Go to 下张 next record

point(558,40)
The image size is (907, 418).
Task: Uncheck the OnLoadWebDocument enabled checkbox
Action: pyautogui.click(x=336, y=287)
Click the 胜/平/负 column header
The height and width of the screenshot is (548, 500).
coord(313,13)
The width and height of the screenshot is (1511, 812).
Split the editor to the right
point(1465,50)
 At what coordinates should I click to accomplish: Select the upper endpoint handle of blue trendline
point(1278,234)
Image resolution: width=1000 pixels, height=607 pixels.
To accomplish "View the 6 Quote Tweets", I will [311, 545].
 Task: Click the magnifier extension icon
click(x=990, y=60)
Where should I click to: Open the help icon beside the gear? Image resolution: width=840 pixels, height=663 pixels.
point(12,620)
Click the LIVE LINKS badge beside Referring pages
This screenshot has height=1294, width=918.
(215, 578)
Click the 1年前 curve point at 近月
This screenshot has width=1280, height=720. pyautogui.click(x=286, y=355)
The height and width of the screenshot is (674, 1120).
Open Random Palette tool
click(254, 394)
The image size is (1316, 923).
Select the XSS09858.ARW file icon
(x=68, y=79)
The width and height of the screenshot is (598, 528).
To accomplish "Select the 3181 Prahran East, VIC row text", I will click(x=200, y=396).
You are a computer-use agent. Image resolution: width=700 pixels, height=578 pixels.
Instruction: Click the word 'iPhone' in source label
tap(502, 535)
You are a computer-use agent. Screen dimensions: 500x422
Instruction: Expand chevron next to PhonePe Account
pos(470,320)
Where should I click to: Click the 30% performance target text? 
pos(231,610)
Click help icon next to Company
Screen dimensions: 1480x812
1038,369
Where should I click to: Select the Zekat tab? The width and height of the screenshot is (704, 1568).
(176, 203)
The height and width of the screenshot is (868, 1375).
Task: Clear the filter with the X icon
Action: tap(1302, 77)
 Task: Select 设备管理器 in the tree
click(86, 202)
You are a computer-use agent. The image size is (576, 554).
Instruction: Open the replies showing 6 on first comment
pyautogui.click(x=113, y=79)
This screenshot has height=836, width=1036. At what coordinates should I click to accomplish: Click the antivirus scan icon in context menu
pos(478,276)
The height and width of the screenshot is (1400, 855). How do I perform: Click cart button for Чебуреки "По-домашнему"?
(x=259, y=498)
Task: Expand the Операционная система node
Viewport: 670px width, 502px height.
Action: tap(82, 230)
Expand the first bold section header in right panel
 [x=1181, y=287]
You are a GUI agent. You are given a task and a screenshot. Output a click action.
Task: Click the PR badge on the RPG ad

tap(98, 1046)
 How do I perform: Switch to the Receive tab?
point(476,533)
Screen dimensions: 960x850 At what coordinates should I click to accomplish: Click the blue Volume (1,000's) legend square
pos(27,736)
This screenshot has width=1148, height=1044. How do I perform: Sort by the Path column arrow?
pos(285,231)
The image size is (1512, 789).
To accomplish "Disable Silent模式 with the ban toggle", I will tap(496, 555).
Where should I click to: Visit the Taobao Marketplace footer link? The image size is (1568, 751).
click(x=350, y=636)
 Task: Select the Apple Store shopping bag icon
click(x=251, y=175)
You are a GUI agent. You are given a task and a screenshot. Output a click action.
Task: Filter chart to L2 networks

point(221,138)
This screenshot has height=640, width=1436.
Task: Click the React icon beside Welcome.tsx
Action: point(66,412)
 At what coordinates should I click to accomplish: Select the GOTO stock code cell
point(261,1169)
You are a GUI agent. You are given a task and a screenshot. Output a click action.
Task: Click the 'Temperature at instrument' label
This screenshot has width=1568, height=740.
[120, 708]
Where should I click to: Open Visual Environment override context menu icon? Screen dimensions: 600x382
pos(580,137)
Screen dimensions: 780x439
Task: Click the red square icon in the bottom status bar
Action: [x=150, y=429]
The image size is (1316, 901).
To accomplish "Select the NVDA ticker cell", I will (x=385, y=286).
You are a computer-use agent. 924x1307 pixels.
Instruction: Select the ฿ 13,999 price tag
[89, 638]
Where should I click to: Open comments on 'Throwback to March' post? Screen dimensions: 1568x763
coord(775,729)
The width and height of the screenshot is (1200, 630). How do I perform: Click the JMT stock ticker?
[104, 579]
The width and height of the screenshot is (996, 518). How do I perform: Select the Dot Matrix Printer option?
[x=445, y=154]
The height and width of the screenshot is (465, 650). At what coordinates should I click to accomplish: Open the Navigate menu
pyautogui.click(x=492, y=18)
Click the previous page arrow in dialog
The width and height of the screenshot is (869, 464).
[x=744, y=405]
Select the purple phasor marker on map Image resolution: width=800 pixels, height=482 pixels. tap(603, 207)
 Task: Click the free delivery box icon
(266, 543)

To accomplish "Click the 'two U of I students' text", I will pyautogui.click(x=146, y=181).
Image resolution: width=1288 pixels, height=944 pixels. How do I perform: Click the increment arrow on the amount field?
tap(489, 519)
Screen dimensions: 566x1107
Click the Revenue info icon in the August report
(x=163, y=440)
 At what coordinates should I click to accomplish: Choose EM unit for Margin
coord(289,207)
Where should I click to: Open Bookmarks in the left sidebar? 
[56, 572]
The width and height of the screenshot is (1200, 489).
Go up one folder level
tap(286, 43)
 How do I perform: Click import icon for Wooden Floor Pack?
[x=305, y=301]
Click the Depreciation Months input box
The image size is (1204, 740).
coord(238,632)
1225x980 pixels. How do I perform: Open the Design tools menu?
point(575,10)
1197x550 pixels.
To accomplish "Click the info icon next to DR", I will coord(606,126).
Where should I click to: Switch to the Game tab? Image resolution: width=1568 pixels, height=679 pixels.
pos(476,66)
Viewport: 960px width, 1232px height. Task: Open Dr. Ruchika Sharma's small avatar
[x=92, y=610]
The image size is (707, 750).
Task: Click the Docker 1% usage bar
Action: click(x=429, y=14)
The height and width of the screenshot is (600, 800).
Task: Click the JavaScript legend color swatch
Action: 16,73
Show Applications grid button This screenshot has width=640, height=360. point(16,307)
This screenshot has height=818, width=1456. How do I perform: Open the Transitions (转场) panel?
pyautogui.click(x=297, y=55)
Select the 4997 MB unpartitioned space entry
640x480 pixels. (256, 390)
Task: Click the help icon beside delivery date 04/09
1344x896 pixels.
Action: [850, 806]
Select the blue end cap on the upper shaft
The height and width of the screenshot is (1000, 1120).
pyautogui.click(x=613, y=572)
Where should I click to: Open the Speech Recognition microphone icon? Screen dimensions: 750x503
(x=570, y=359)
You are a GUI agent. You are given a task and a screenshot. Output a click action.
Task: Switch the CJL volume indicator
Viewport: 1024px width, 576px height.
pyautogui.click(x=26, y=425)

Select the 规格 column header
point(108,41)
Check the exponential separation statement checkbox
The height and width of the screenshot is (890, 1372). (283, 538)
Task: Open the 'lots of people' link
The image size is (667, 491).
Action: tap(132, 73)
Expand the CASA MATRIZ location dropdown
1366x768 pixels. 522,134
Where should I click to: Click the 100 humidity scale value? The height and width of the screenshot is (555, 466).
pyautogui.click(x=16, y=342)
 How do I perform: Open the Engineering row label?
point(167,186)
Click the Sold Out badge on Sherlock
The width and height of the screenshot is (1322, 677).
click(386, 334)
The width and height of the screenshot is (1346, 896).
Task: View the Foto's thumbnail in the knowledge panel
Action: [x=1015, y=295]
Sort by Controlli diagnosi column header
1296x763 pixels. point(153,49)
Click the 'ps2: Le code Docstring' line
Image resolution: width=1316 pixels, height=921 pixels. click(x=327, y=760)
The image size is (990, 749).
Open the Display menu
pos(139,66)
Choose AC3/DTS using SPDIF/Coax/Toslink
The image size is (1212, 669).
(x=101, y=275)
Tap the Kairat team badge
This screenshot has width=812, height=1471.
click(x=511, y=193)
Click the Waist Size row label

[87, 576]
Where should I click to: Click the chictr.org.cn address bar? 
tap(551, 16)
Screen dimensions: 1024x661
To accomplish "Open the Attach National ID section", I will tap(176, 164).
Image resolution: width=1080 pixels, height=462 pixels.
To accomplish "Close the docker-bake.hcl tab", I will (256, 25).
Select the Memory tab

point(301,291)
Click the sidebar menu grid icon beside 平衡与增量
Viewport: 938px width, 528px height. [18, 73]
########################################
▶ [Task brief]: There is a line with "The image size is (990, 749)." and a line with "Screen dimensions: 1024x661" above. Copy exactly those two lines and all lines between them, with nothing else.

▶ [Your response]:
The image size is (990, 749).
Open the Display menu
pos(139,66)
Choose AC3/DTS using SPDIF/Coax/Toslink
The image size is (1212, 669).
(x=101, y=275)
Tap the Kairat team badge
This screenshot has width=812, height=1471.
click(x=511, y=193)
Click the Waist Size row label

[87, 576]
Where should I click to: Click the chictr.org.cn address bar? 
tap(551, 16)
Screen dimensions: 1024x661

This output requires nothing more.